As soon, however, as circumstances would permit, and as
far as it has been practicable consistently with the public interests,
the reduction of the Army has been accomplished; but the appropriations
for its pay and for other branches of the military service having proved
inadequate, the earliest attention to that subject will be necessary;
and the expediency of continuing upon the peace establishment the staff
officers who have hitherto been provisionally retained is also
recommended to the consideration of Congress.
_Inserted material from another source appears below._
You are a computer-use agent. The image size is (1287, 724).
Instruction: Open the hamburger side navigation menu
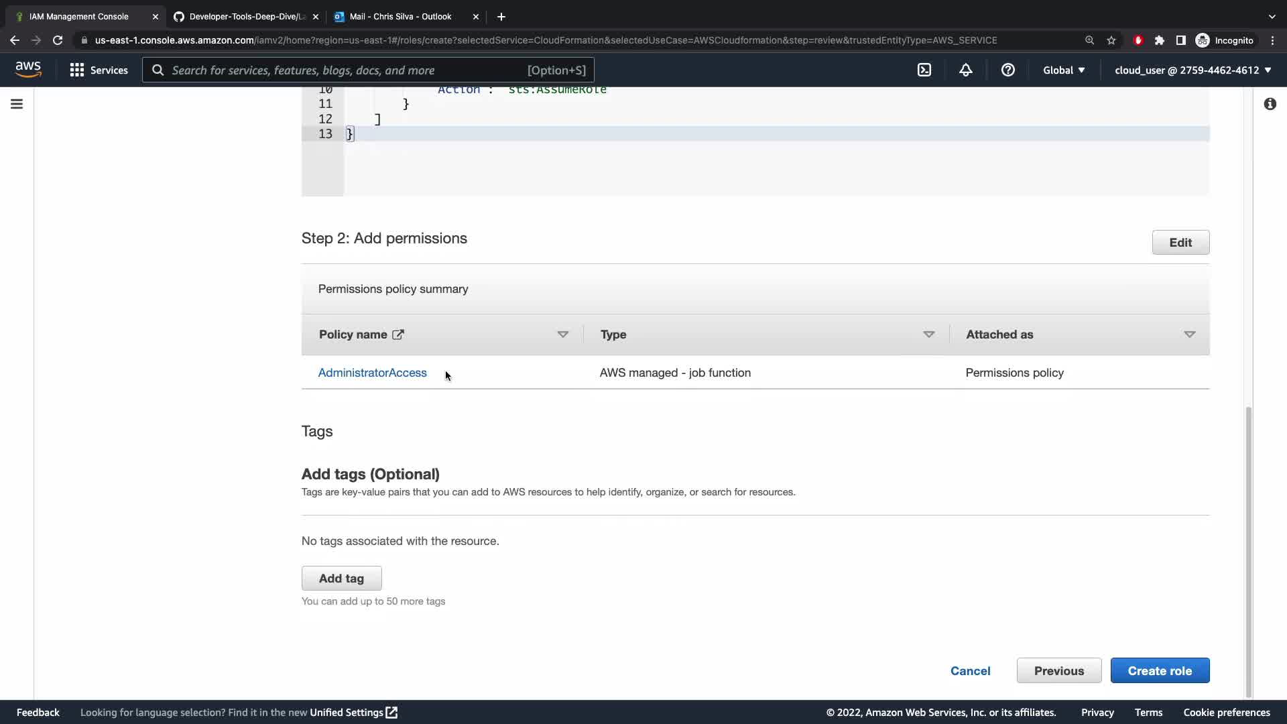pos(17,104)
In the performance of the Executive duty upon this occasion there has
not been wanting a just sensibility to the merits of the American Army
during the late war; but the obvious policy and design in fixing an
efficient military peace establishment did not afford an opportunity to
distinguish the aged and infirm on account of their past services nor
the wounded and disabled on account of their present sufferings. The
extent of the reduction, indeed, unavoidably involved the exclusion
of many meritorious officers of every rank from the service of their
country; and so equal as well as so numerous were the claims to
attention that a decision by the standard of comparative merit could
seldom be attained. Judged, however, in candor by a general standard of
positive merit, the Army Register will, it is believed, do honor to the
establishment, while the case of those officers whose names are not
included in it devolves with the strongest interest upon the legislative
authority for such provision as shall be deemed the best calculated to
give support and solace to the veteran and the invalid, to display the
beneficence as well as the justice of the Government, and to inspire a
martial zeal for the public service upon every future emergency.